Format every line of the records below as a JSON list of strings, one string per line, skipping blank lines.

Items from a data source
______
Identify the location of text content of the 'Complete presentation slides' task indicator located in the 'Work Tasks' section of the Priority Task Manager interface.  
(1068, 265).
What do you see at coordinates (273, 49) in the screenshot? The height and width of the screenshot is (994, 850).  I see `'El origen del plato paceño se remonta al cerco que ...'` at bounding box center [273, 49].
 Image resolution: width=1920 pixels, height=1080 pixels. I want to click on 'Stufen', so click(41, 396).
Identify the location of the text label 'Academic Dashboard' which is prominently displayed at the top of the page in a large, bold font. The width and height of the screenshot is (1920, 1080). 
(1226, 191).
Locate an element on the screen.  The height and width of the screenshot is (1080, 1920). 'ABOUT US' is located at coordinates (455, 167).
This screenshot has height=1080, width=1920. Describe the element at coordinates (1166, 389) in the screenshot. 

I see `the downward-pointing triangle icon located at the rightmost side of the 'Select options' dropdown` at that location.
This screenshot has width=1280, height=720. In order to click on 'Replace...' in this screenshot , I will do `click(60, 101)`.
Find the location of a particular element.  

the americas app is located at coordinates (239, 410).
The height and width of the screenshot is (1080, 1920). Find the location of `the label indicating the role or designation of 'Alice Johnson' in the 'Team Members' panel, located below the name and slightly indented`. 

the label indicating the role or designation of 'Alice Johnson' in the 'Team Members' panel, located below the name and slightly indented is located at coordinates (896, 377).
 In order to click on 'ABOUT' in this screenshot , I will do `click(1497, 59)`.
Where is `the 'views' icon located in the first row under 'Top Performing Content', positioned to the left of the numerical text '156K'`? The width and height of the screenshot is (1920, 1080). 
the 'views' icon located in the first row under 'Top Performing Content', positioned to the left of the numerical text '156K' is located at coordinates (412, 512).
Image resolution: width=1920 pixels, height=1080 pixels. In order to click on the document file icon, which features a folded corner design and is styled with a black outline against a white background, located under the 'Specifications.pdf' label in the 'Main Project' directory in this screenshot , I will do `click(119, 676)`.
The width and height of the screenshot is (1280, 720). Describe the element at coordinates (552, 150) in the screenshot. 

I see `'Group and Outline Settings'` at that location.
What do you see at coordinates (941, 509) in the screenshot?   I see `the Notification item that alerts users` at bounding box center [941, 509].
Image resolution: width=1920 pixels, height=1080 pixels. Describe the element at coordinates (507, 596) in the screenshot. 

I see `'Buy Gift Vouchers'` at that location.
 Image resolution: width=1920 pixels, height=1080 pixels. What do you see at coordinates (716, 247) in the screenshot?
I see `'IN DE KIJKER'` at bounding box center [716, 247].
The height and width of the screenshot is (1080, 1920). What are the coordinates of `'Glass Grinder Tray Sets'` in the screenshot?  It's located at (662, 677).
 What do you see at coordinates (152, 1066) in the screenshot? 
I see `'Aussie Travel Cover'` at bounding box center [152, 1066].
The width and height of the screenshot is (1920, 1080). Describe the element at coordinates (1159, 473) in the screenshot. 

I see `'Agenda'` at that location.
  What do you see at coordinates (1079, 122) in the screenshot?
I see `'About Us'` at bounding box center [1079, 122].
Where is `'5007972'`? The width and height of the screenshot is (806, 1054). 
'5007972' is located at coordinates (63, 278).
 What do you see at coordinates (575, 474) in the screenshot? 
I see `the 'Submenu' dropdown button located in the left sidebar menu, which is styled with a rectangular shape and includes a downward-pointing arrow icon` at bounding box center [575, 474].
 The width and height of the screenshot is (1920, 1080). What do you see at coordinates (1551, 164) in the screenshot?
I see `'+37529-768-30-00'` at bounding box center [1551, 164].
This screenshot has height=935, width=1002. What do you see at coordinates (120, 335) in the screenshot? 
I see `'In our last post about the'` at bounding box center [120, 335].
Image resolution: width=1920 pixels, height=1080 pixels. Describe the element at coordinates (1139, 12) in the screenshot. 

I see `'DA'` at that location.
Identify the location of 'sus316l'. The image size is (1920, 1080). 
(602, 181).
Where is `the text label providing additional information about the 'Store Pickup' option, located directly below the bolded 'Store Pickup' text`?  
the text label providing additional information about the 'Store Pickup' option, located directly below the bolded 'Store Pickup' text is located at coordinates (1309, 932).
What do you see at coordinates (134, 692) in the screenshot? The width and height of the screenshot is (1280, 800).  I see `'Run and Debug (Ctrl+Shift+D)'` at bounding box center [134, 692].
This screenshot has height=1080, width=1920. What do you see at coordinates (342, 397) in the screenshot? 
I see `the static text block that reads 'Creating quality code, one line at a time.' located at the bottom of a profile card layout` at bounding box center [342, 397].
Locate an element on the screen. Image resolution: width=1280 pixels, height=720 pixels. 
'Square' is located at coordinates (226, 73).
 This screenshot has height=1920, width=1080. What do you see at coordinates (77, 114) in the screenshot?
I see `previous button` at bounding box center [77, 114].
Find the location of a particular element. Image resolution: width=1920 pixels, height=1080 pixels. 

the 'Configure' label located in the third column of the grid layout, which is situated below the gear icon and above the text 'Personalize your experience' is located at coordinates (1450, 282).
______
*Completed task:*
[
  "Identify the location of text content of the 'Complete presentation slides' task indicator located in the 'Work Tasks' section of the Priority Task Manager interface.  ",
  "(1068, 265).",
  "What do you see at coordinates (273, 49) in the screenshot? The height and width of the screenshot is (994, 850).  I see `'El origen del plato paceño se remonta al cerco que ...'` at bounding box center [273, 49].",
  " Image resolution: width=1920 pixels, height=1080 pixels. I want to click on 'Stufen', so click(41, 396).",
  "Identify the location of the text label 'Academic Dashboard' which is prominently displayed at the top of the page in a large, bold font. The width and height of the screenshot is (1920, 1080). ",
  "(1226, 191).",
  "Locate an element on the screen.  The height and width of the screenshot is (1080, 1920). 'ABOUT US' is located at coordinates (455, 167).",
  "This screenshot has height=1080, width=1920. Describe the element at coordinates (1166, 389) in the screenshot. ",
  "I see `the downward-pointing triangle icon located at the rightmost side of the 'Select options' dropdown` at that location.",
  "This screenshot has width=1280, height=720. In order to click on 'Replace...' in this screenshot , I will do `click(60, 101)`.",
  "Find the location of a particular element.  ",
  "the americas app is located at coordinates (239, 410).",
  "The height and width of the screenshot is (1080, 1920). Find the location of `the label indicating the role or designation of 'Alice Johnson' in the 'Team Members' panel, located below the name and slightly indented`. ",
  "the label indicating the role or designation of 'Alice Johnson' in the 'Team Members' panel, located below the name and slightly indented is located at coordinates (896, 377).",
  " In order to click on 'ABOUT' in this screenshot , I will do `click(1497, 59)`.",
  "Where is `the 'views' icon located in the first row under 'Top Performing Content', positioned to the left of the numerical text '156K'`? The width and height of the screenshot is (1920, 1080). ",
  "the 'views' icon located in the first row under 'Top Performing Content', positioned to the left of the numerical text '156K' is located at coordinates (412, 512).",
  "Image resolution: width=1920 pixels, height=1080 pixels. In order to click on the document file icon, which features a folded corner design and is styled with a black outline against a white background, located under the 'Specifications.pdf' label in the 'Main Project' directory in this screenshot , I will do `click(119, 676)`.",
  "The width and height of the screenshot is (1280, 720). Describe the element at coordinates (552, 150) in the screenshot. ",
  "I see `'Group and Outline Settings'` at that location.",
  "What do you see at coordinates (941, 509) in the screenshot?   I see `the Notification item that alerts users` at bounding box center [941, 509].",
  "Image resolution: width=1920 pixels, height=1080 pixels. Describe the element at coordinates (507, 596) in the screenshot. ",
  "I see `'Buy Gift Vouchers'` at that location.",
  " Image resolution: width=1920 pixels, height=1080 pixels. What do you see at coordinates (716, 247) in the screenshot?",
  "I see `'IN DE KIJKER'` at bounding box center [716, 247].",
  "The height and width of the screenshot is (1080, 1920). What are the coordinates of `'Glass Grinder Tray Sets'` in the screenshot?  It's located at (662, 677).",
  " What do you see at coordinates (152, 1066) in the screenshot? ",
  "I see `'Aussie Travel Cover'` at bounding box center [152, 1066].",
  "The width and height of the screenshot is (1920, 1080). Describe the element at coordinates (1159, 473) in the screenshot. ",
  "I see `'Agenda'` at that location.",
  "  What do you see at coordinates (1079, 122) in the screenshot?",
  "I see `'About Us'` at bounding box center [1079, 122].",
  "Where is `'5007972'`? The width and height of the screenshot is (806, 1054). ",
  "'5007972' is located at coordinates (63, 278).",
  " What do you see at coordinates (575, 474) in the screenshot? ",
  "I see `the 'Submenu' dropdown button located in the left sidebar menu, which is styled with a rectangular shape and includes a downward-pointing arrow icon` at bounding box center [575, 474].",
  " The width and height of the screenshot is (1920, 1080). What do you see at coordinates (1551, 164) in the screenshot?",
  "I see `'+37529-768-30-00'` at bounding box center [1551, 164].",
  "This screenshot has height=935, width=1002. What do you see at coordinates (120, 335) in the screenshot? ",
  "I see `'In our last post about the'` at bounding box center [120, 335].",
  "Image resolution: width=1920 pixels, height=1080 pixels. Describe the element at coordinates (1139, 12) in the screenshot. ",
  "I see `'DA'` at that location.",
  "Identify the location of 'sus316l'. The image size is (1920, 1080). ",
  "(602, 181).",
  "Where is `the text label providing additional information about the 'Store Pickup' option, located directly below the bolded 'Store Pickup' text`?  ",
  "the text label providing additional information about the 'Store Pickup' option, located directly below the bolded 'Store Pickup' text is located at coordinates (1309, 932).",
  "What do you see at coordinates (134, 692) in the screenshot? The width and height of the screenshot is (1280, 800).  I see `'Run and Debug (Ctrl+Shift+D)'` at bounding box center [134, 692].",
  "This screenshot has height=1080, width=1920. What do you see at coordinates (342, 397) in the screenshot? ",
  "I see `the static text block that reads 'Creating quality code, one line at a time.' located at the bottom of a profile card layout` at bounding box center [342, 397].",
  "Locate an element on the screen. Image resolution: width=1280 pixels, height=720 pixels. ",
  "'Square' is located at coordinates (226, 73).",
  " This screenshot has height=1920, width=1080. What do you see at coordinates (77, 114) in the screenshot?",
  "I see `previous button` at bounding box center [77, 114].",
  "Find the location of a particular element. Image resolution: width=1920 pixels, height=1080 pixels. ",
  "the 'Configure' label located in the third column of the grid layout, which is situated below the gear icon and above the text 'Personalize your experience' is located at coordinates (1450, 282)."
]